4/07/10

The 'C' Word Is More Than Four Letters

Regardless of whether you’re in business for yourself, working for someone, or even in your personal life, I would like to make one recommendation: Forget about what other people are doing and concentrate on you and what you do.

In business, I’m sick of the ‘C’ word, competition. I think that any company that is focused on their competition is focusing on failure. Being concerned about the competition and what they do or do not do will not serve a growth-oriented business, but, instead, it must take them off course by the very nature of that focus on the so called competition.

Who cares what ‘their’ prices are, their features are, their incentives are, or their policies are. What really matters is what yours are. What really matters is you focusing on your clients and serving their needs and desires exclusively. What matters is, as Anthony Robbins teaches, CANi—Constant and Never-Ending Improvement.
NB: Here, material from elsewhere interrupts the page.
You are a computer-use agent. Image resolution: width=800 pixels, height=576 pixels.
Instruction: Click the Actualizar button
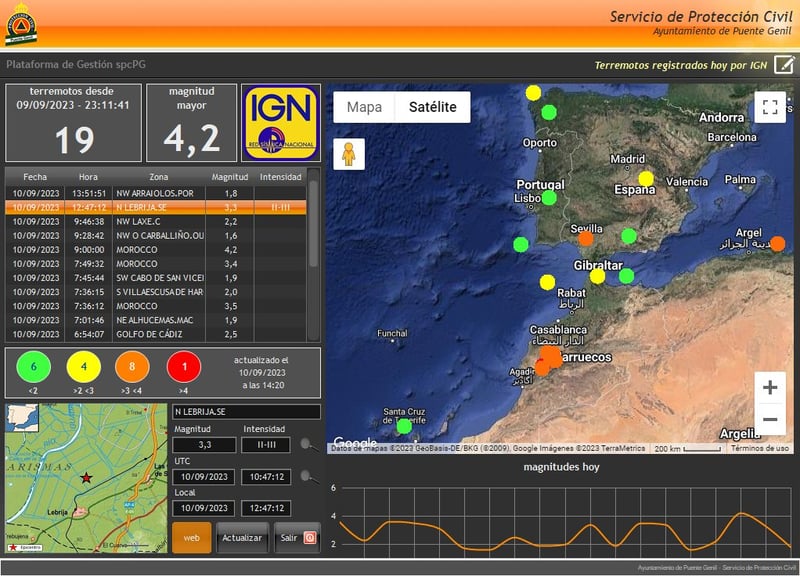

What matters is innovation. What matters is growth—not only the company, but everyone that touches the company. What matters is your own success, not the guy down the street.

I’ve worked for or been around car dealers most of my life and a typical Chevy dealer will say his number one competition is the Chevy dealers in his area. The typical Ford dealer will say her number one competition is the Ford dealers in their area. You might have thought that the Ford store would be concerned about the Chevy store, but that is not the case. They worry about their sales being undercut by other people selling the same product.

As a sales manager for over 35 years, I hear whining from sales people about another sales person getting their customer. I would always respond that if they didn’t ask for you, they weren’t your customer, even if they bought from you in the past. That same philosophy applies to the entire dealership. If they aren’t buying from you, they aren’t your customer. There is nothing to lose, because you don’t have it to lose. You allowed someone else to have it based on how you serve, or perhaps, don’t serve your customers. This applies to everyone in a store from the lowest rank to the owner, to the manufacturer.

Whatever your position, ask yourself, what are you doing to wow your customers and potential customers? What are you doing to improve services? What are you doing to make it easier for customers to buy from you? What are you doing to innovate? What are you doing to improve your operation? What are you doing to be of more service? What are you doing that might matter to a customer? And, conversely, take a quick look at what you’re not doing and what you might stop doing that could lead to greater success.

People who are leading are not concerned about what everyone else is doing. Companies that are leading are not concerned about what every other company is doing. Sales people who are leading are not concerned about any other sales people, or their customer base. Leaders are leading. Others may follow or not. That isn’t the concern. Leaders are leading and that makes ALL the difference.